— Tarefa proposta 1 —
Atualize as entradas começando na linha que contém "Given: Switch to the Appearance tab" e terminando no fim das entradas, trocando "Appearance" por "Display" e sem alterar mais nada. Deixe as imagens fora da resposta.

Só um incidente nos salvará

Passados os cem dias do governo Lula, nada mais nos surpreenderá. Da invasão intencional às sedes dos Três Poderes, no dia 8 de janeiro, à instalação da CPMI, nesta semana, para investigar os fatos golpistas, as esperanças de mudanças de um clima de ódio e revanchismo para um ambiente colaborativo de reconstrução da paz interna e de retomada do desenvolvimento se desvaneceram.

As pesquisas de opinião pública indicam deterioração na avaliação do governo Lula, de fevereiro a abril. Investigação do Instituto Quest mostra queda de 40% para 36% de aprovação do governo e aumento de 20% para 29% de desaprovação. Essas variações são mais amplas, quando considerado o voto do entrevistado no segundo turno. Maiores, nos eleitores de Bolsonaro, menores, mas não insignificantes, nos eleitores de Lula.

Eu diria que a desaprovação cresce mais entre aqueles que esperavam um governo construtivo. No entanto, suponho também que este fato não se constitui ainda em esperança para que se possa imaginar que está em curso a formação de uma terceira via. Creio que indica hoje a decepção com o rumo da política brasileira.

Não devo desprezar a importância da vitória de Lula para a resistência à ruptura institucional e à quebra dos pilares da democracia. O que não é pouco, nem, contudo, basta. Os problemas políticos, sociais, econômicos e ambientais estão a exigir ações políticas profundas e eficazes. O Congresso Nacional agora será a arena da guerra do ódio, estimulada nas redes sociais.

Nas últimas décadas, as vitórias de presidentes populistas foram interrompidas apenas uma vez, em razão do Plano Real. Fernando Henrique Cardoso, em suas próprias palavras, foi o improvável presidente do Brasil. O PSDB, que representou, em grande medida, o voto moderado, não extremista, não foi causa, mas consequência da eleição de FHC. A bancada tucana na Câmara dos deputados, constituída de 38 membros, em 1990, subiu para 63, em 1994 (primeira eleição de FHC) e atingiu seu ápice, com 99 deputados, em 1998 (reeleição de FHC); depois veio caindo paulatinamente a cada eleição, encolhendo para 13 deputados, em 2022. No Senado, o declínio foi semelhante. De 23 senadores, em 1998 (sua maior bancada), para 4, em 2022 (sua menor bancada). A experiência do PSDB pode ser um indicador da insignificância política atual de uma possível alternativa moderada no Parlamento que venha a empolgar novos eleitores. O Congresso Nacional representa predominantemente a combinação de interesses privados e locais com opiniões extremistas.

Não se pode esperar dos partidos políticos e, em consequência, do Congresso Nacional, posições equilibradas que visem aos interesses coletivos da nação. Nas condições atuais, o debate político estará, mais ainda, polarizado pelo ódio. Só um acontecimento imprevisível nos salvará.

Pensar que a salvação estará no acaso é mais uma vez sinal da nossa incompetência em formar e eleger bons líderes públicos! Que venha esse incidente!!!!!!

— Tarefa proposta 2 —
Indique se cada afirmação abaixo está de acordo com o artigo, respondendo sim ou não e citando literalmente o trecho do artigo que decide a questão.
(a) Segundo a pesquisa do Instituto Quest, a aprovação do governo caiu de 40% para 36%.
(b) A bancada do PSDB na Câmara dos Deputados atingiu seu ponto mais alto, com 99 deputados, em 1994.
(c) O autor acredita que o aumento da desaprovação já mostra a formação de uma terceira via.

— Entradas para localizar textos e elementos —
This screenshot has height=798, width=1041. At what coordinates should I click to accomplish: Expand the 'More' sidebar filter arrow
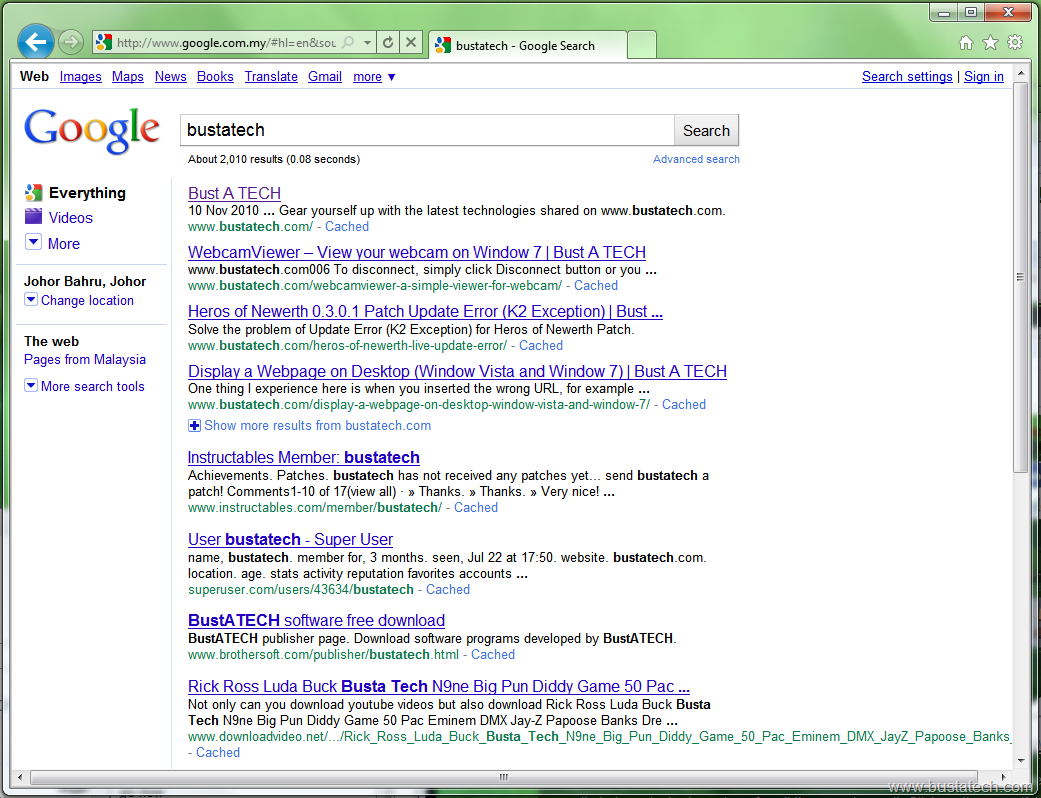coord(33,242)
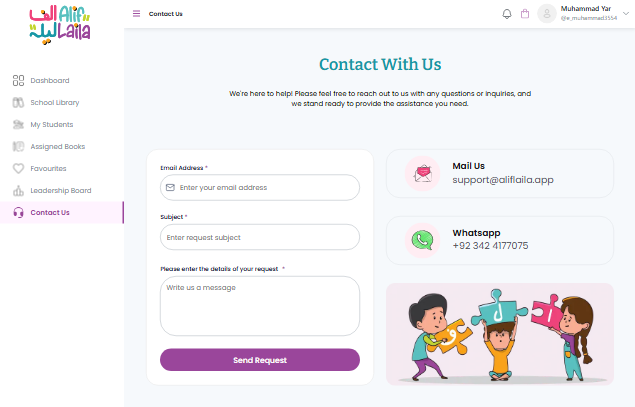Select the Contact Us sidebar item
Screen dimensions: 635x407
click(62, 212)
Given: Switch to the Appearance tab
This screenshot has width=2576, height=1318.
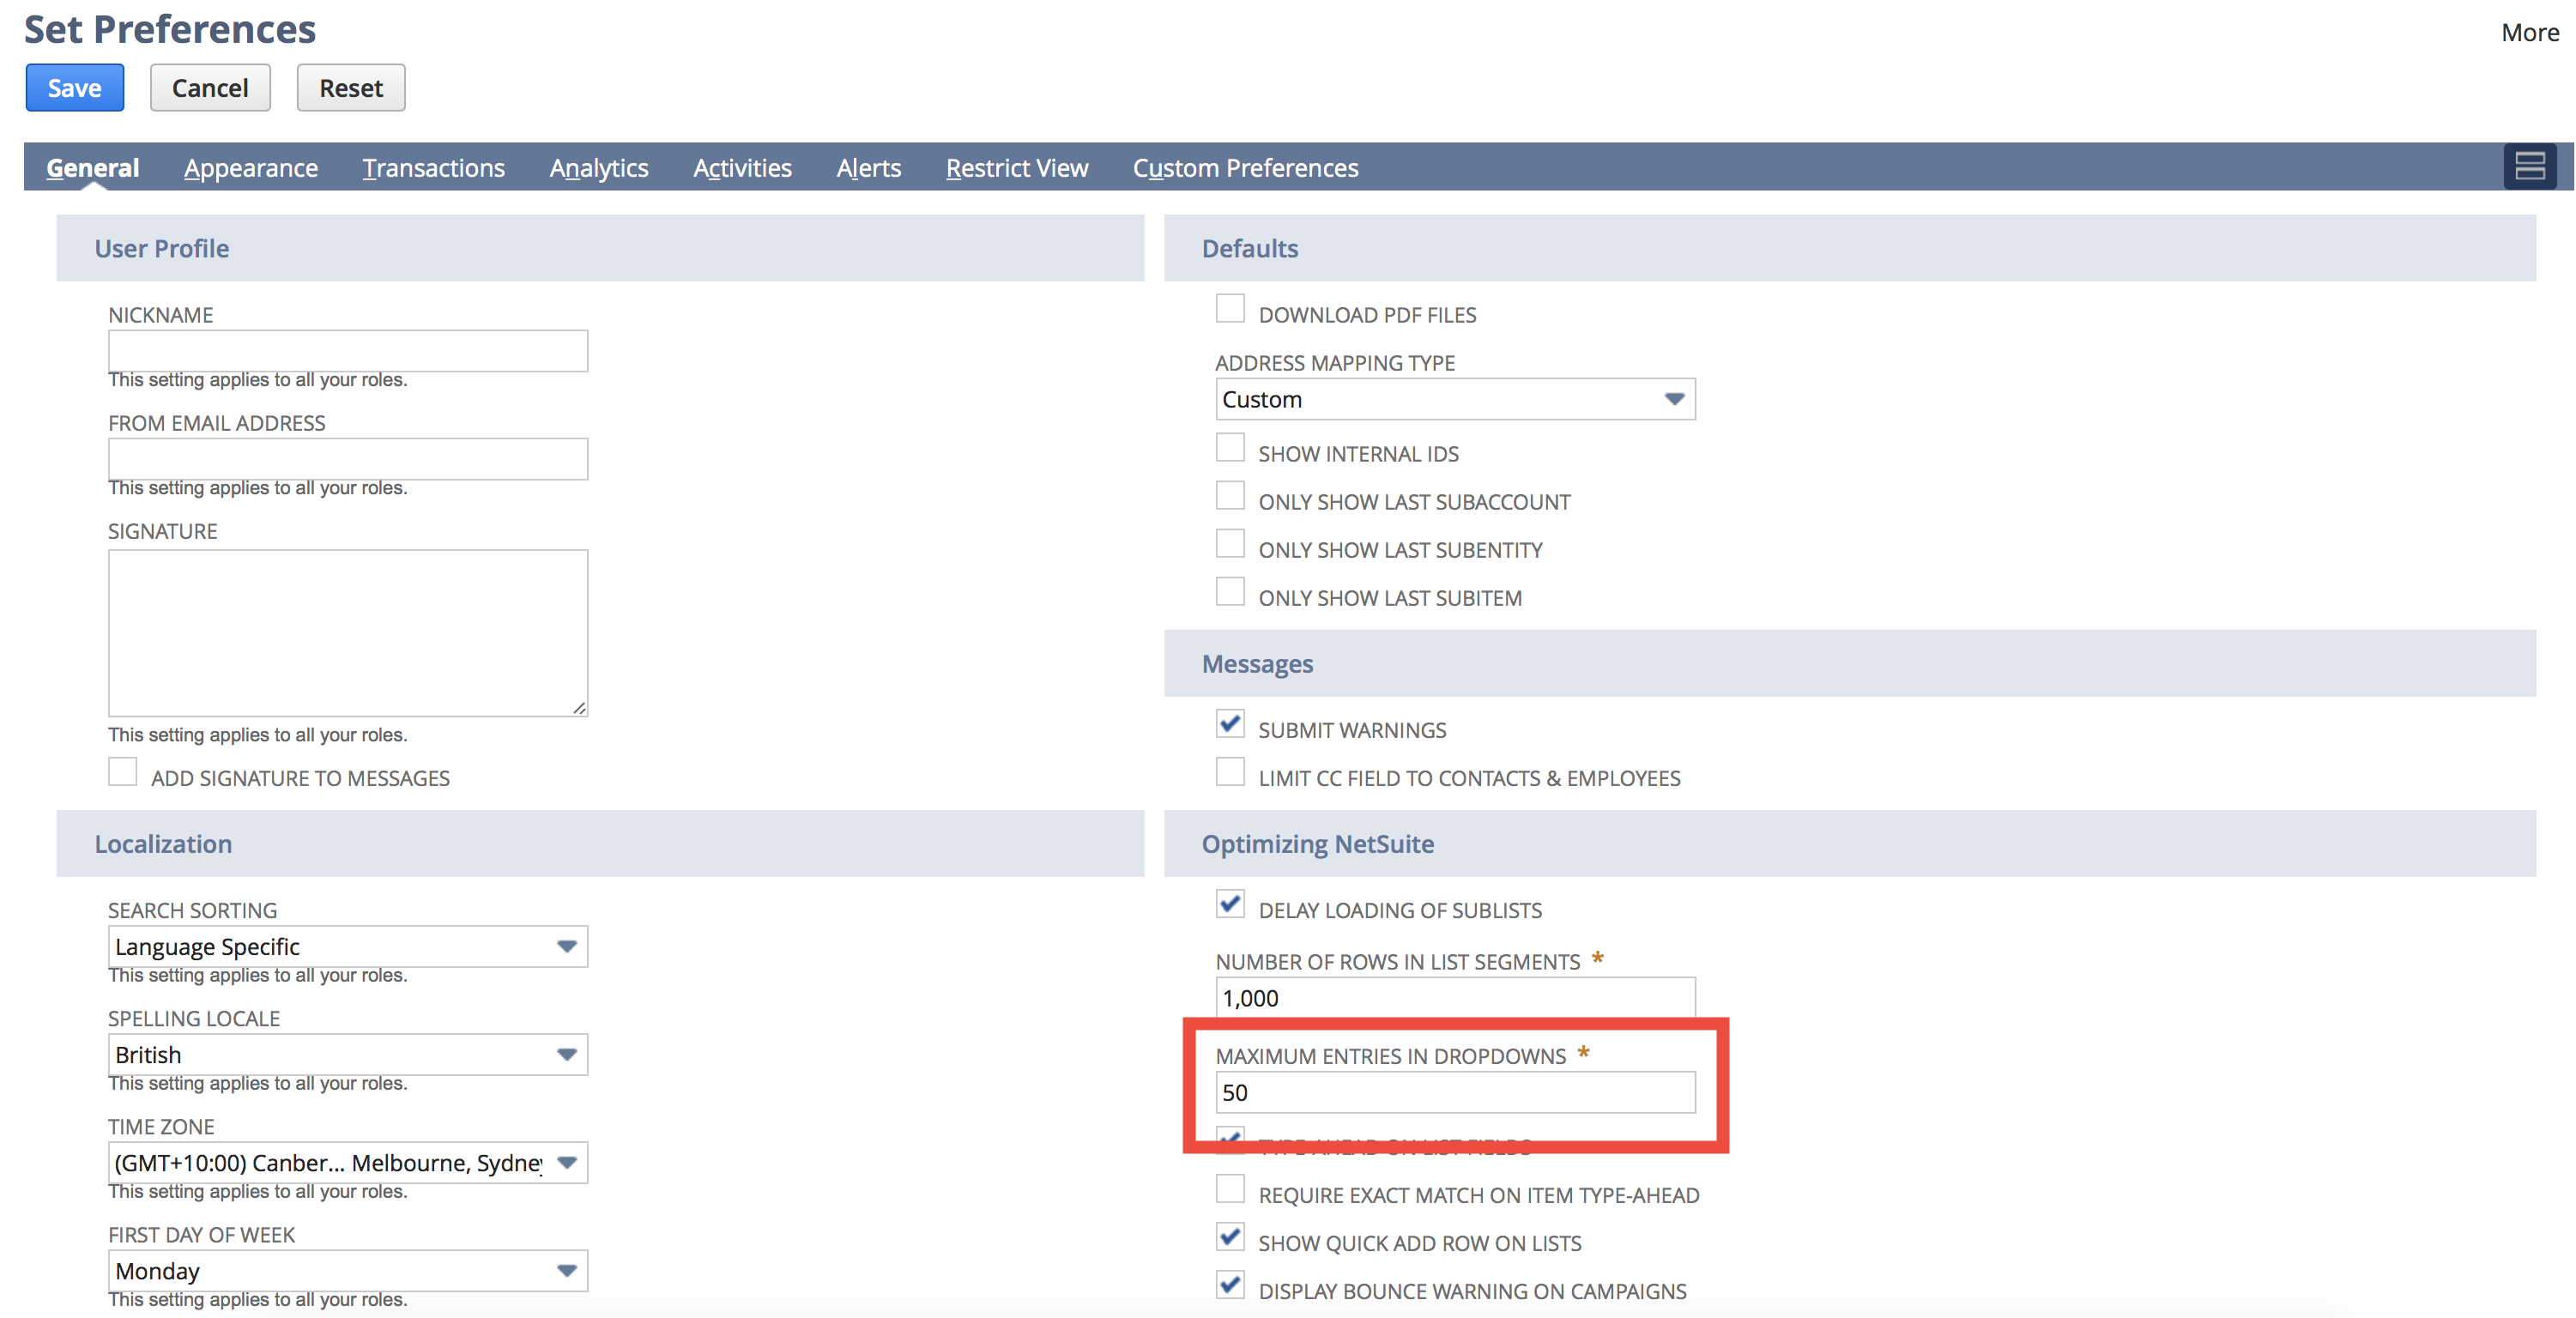Looking at the screenshot, I should (x=250, y=167).
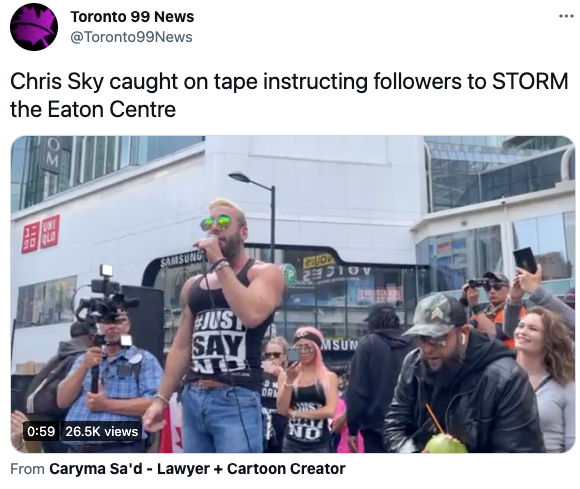Click the camouflage cap on the man
Viewport: 580px width, 489px height.
(435, 315)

— Resolução completa 1 —
Given: Switch to the Display tab
This screenshot has width=2576, height=1318.
Looking at the screenshot, I should (x=250, y=167).
Click the camouflage cap on the man
Viewport: 580px width, 489px height.
(435, 315)

— Resolução completa 2 —
(a) Sim: "queda de 40% para 36% de aprovação do governo".
(b) Não: "atingiu seu ápice, com 99 deputados, em 1998".
(c) Não: "suponho também que este fato não se constitui ainda em esperança para que se possa imaginar que está em curso a formação de uma terceira via".